My name is Ha Nguyen, and I am currently a rising senior at George Mason University studying Global Affairs and Economics. I crossed paths with AALEAD last summer when I went to the organization’s “Aspire to LEAD” event with a family member, and I still remember my utmost impression at the cordiality as well as the professionalism projected by the staff at the event. I just recently started my journey in the United States a few years ago and I can definitely relate to all the struggles and challenges that Asian American youth have to face everyday, especially at such a young age. It is undeniably great that AALEAD’s programs are able to reach out to these youth and help them to prepare and navigate their development for a better future. Needless to say, while scavenging for internships, AALEAD was at the forefront of my mind and I was so glad I was able to join the team for the summer.

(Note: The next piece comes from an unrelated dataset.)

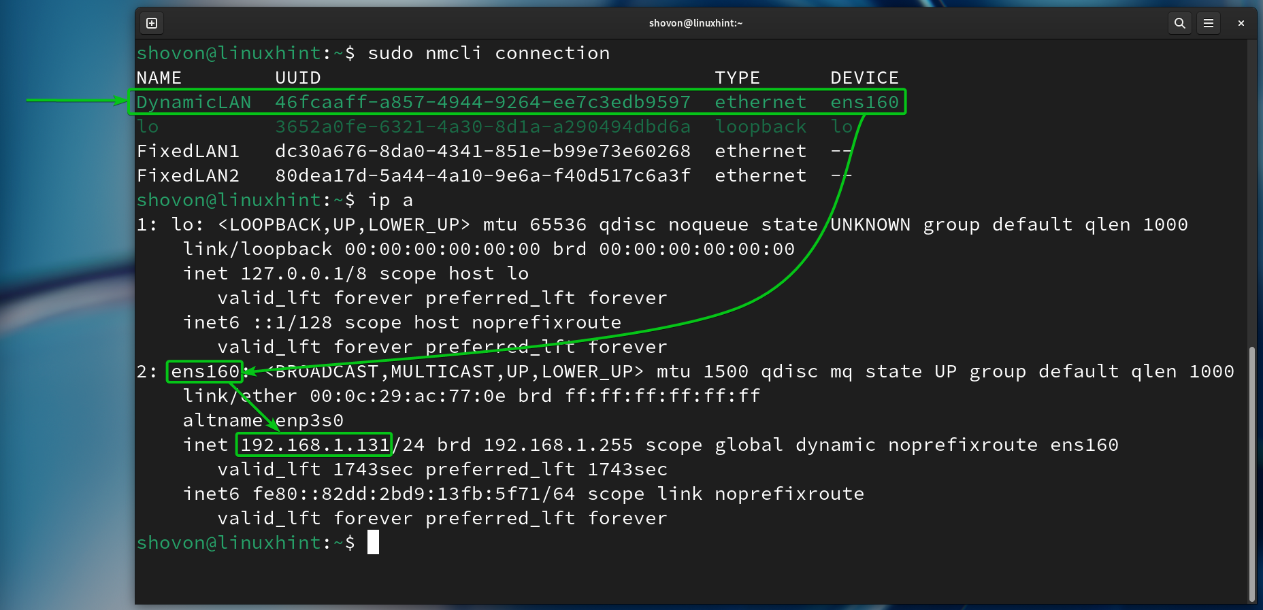Viewport: 1263px width, 610px height.
Task: Click ens160 in the DEVICE column
Action: (864, 102)

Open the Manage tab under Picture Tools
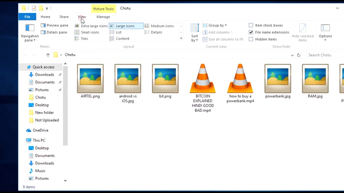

My main tasks during this internship will be helping the VA Staff in preparation for running the VA Summer Program for both middle and high school youth in the area. It will obviously be an interesting yet also challenging experience for everyone involved, and I cannot wait to see the program unfold soon.
In the mean time, I have been reading up on youth development concepts and what they mean in practical application. Therefore, I really want to share with you some thought-provoking ideas that I just learned. One is about a common type of interaction known as “adultism.” Essentially, adultism conveys the assumption that adults are better than young people and thus often feel entitled to ignore youth while making important decisions.
“When are you going to grow up?”
“Stop being so childish.”
“You can have your opinions when you are older.”
I am sure we have all heard or even used these statements at least once in our lifetime. In fact, I am actually guilty of imposing this perspective a few times with my own younger brother in my frustration without even realizing it until now. However, what I did not realize is that these seemingly “harmless” words can greatly invalidate youth’s opinions and deter them from opportunities to form their own beliefs and skills.
Instead, what we could be doing to prevent adultism is to:
— Respect youth
— Talk to youth and listen to their opinions
— Have high expectations of youth and their potential
— Most importantly, be patient!
I believe that once adults can be mindful of how they approach their interactions with youth, youth-adult relationships would be able to develop in a more positive light. So, some serious food for thought for everyone reading! Meanwhile, I will continue to learn as much as I can while trying my best to contribute my help to the VA Program in the upcoming weeks. I really look forward to connecting with the staff and youth in our summer program soon!